Jessica Henderson, professor of community health education at Western Oregon University, agreed, saying that before she voted, she took a poll within herself. The results of her internal poll were 3 to 2 in support of the obesity drug. The two no votes, she said, were because of the teratogenic risks and inconclusive data about cardiovascular risk.
Those concerns tripped up Qnexa in its first bout with EMDAC. That time, the committee voted 10 to 6 against approval. The FDA followed through a few months later with a complete response letter that cited the birth defect and unknown cardiovascular risk. The agency raised the issues again in its briefing documents for Wednesday's meeting. (See BioWorld Today, July 16, 2010, Nov. 1, 2010, and Feb. 21, 2012.)
One of the things that tipped the scale for Qnexa this time around is that phentermine and topiramate are already approved separately for other indications. Given Qnexa's efficacy in weight loss, panel members feared the two could be used off-label without a risk evaluation and mitigation strategy (REMS) or appropriate labeling.
That's not to say the committee was comfortable with Qnexa's risks. The members overwhelmingly voiced the need for a large, postapproval cardiovascular outcomes trial. Vivus described a tentative design for a four-and-a-half-year Phase IV trial enrolling 11,000 patients to demonstrate both safety and superiority.
But with reminders of several diet drugs having to be withdrawn from the market because of postmarket safety problems, panel member Sanjay Kaul, director of the Fellowship Training Program in Cardiovascular Diseases at Cedars-Sinai Heart Institute, recommended the trial enroll more high-risk patients for a shorter period of time.
Another issue was the need and scope of a REMS to reduce the risk of birth defects associated with topiramate, which is on the market in higher doses as a treatment for epilepsy and migraine.
Speaking during the public comment period, Joe Nadglowski, president and CEO of the Obesity Action Coalition, asked whether there was a bias against obesity drugs at the FDA given that topiramate is not required to have a REMS for the other indications.
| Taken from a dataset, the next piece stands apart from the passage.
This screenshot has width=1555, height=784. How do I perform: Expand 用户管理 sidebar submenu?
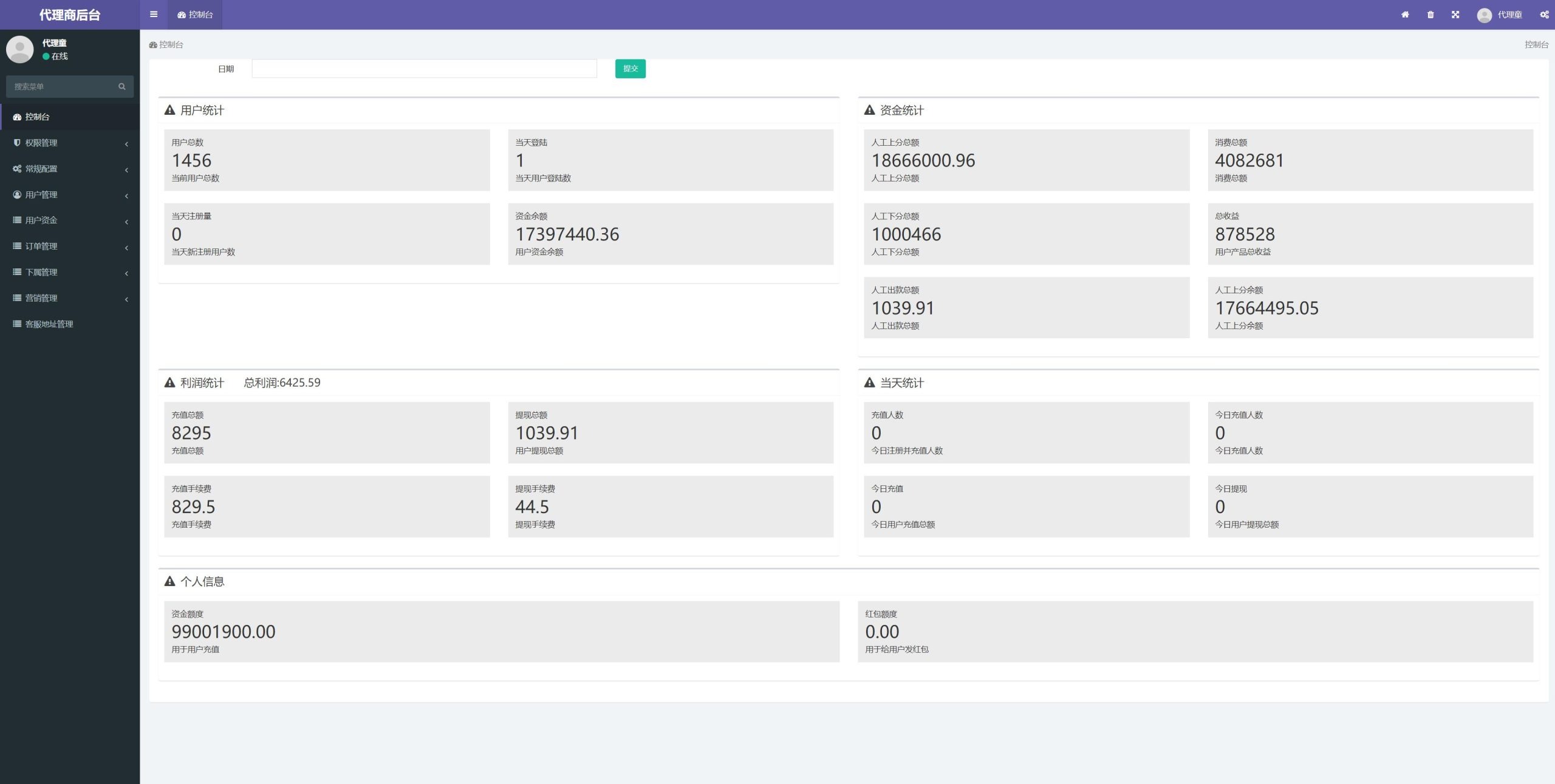(65, 194)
Another inequity is that Qnexa, if approved, would be a Category X, which means the risks of the drug clearly outweigh the benefits for pregnant women. However, Topomax (topiramate) was only recently bumped to a Category D, meaning that the benefits could outweigh the risks.
The difference for some panel members is that, if approved, Qnexa could be prescribed to millions of patients – a much larger population than Topomax treats.
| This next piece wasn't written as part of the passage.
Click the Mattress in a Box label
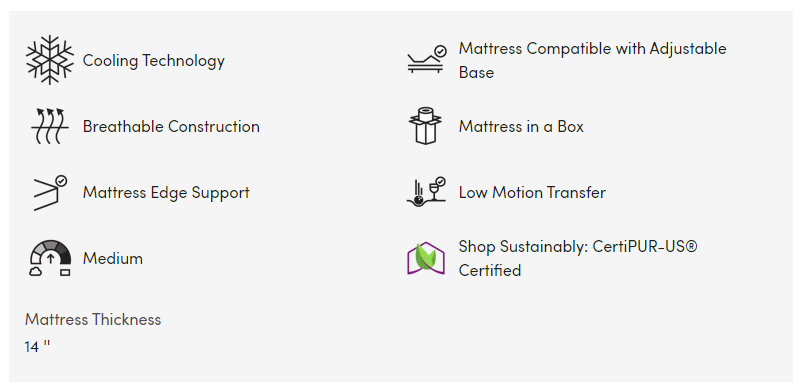The height and width of the screenshot is (389, 807). 521,127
The REMS Vivus proposed would include a medication guide, enhanced communication plan and two elements to assure safe use: provider training and controlled distribution through certified mail order pharmacies.
The panel debated the merits of the mail order distribution, citing delivery problems, with some hoping the REMS could become less restrictive over time.
Vivus, of Mountain View, Calif., came out swinging at the EMDAC meeting, countering the FDA's concerns with the fact that obesity itself carries high cardiovascular and teratogenic risks. "Today we have an opportunity – some would say we have an obligation – to change how we manage obesity," said Vivus presenter Arya Sharma, chairman of obesity research and management at the University of Alberta.
Several members of the public supported Vivus in urging the FDA to start treating obesity like the chronic condition it is. Kelly Close, a diabetes patient and editor of DiaTribe, said the cost of obesity in the U.S. is $270 billion a year, making it "the biggest public health problem of our time."
While at least 700 cancer drugs and 150 cardiovascular drugs are in clinical trials, Close said only 50 obesity drugs are in development – five of which are in Phase III. Those five include Qnexa, Arena Pharmaceuticals Inc.'s Lorqess (lorcaserin) and Orexigen Therapeutics Inc.'s Contrave (naltrexone HC1/bupropion HC1), all of which came before EMDAC in 2010.
Qnexa, which has an April 17, 2012, PDUFA date, demonstrated the most efficacy of the three drugs, panel members said Wednesday. Whether those sentiments will trip up the other two drugs remains to be seen. Lorqess has a June 27, 2012, PDUFA date. And the FDA required Orexigen to do a pre-approval cardiovascular outcomes trial, which is slated to begin in the next quarter. (See BioWorld Today, Dec. 16, 2011, and Jan. 12, 2012.)
Shares of Vivus (NASDAQ:VVUS) closed at $10.55 Tuesday ahead of the EMDAC meeting. Trading was held Wednesday.